-- start Available data --

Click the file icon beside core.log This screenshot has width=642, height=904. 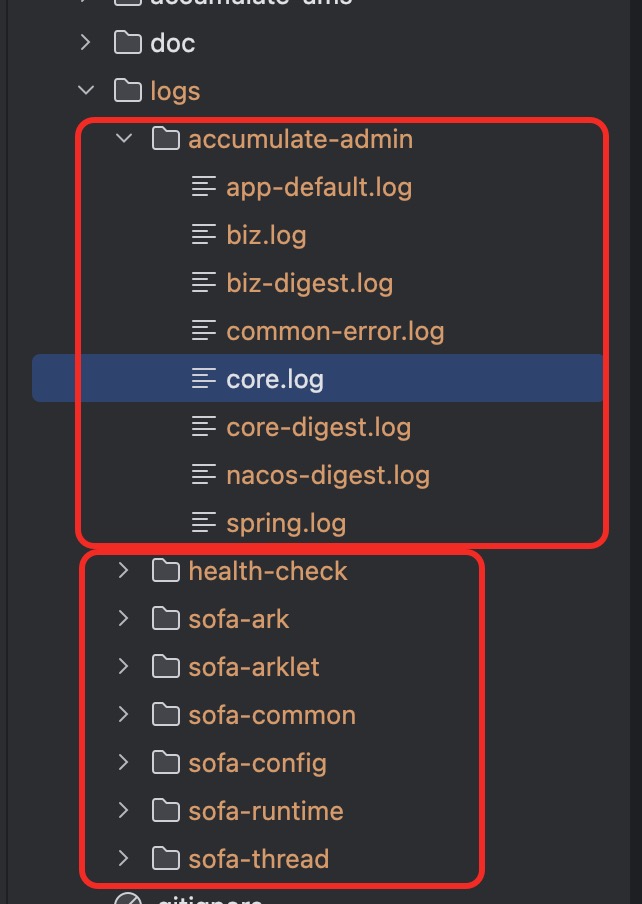click(204, 379)
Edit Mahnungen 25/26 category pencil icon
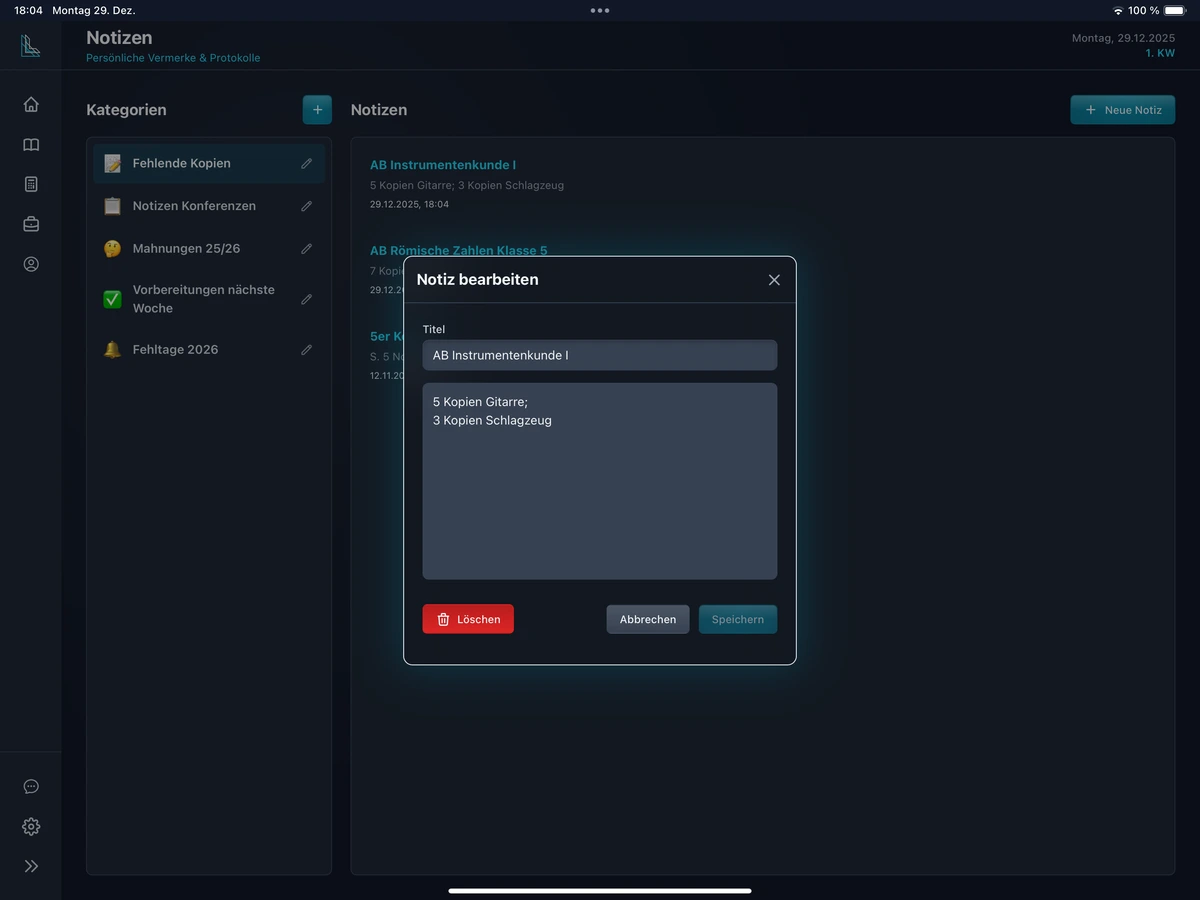1200x900 pixels. point(307,249)
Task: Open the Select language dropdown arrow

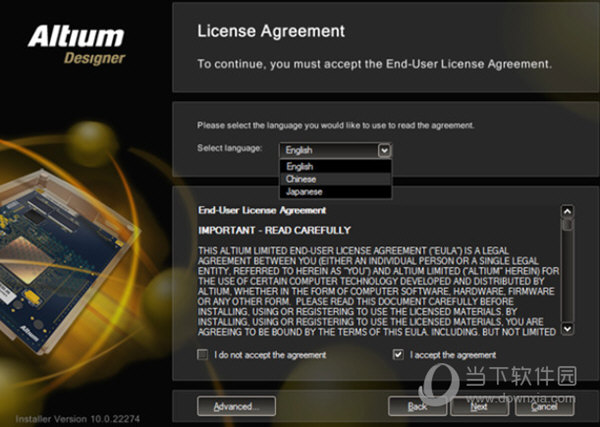Action: (384, 150)
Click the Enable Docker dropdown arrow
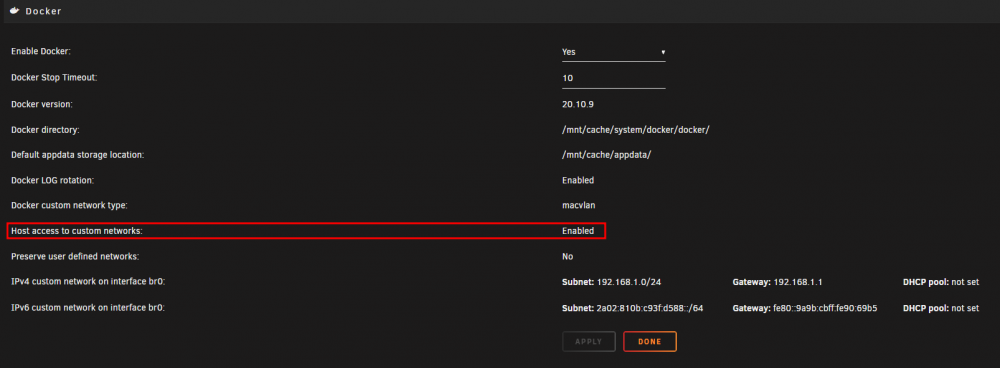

-- end Available data --

### Exercise description
Reproduce every line verbatim from the line containing "Edit Mahnungen 25/26 category pencil icon" down to the end of the entries, including both ends, and omit the pictures from your answer.

### Output for this exercise
Edit Mahnungen 25/26 category pencil icon
1200x900 pixels. point(307,249)
Task: Open the Select language dropdown arrow

Action: (384, 150)
Click the Enable Docker dropdown arrow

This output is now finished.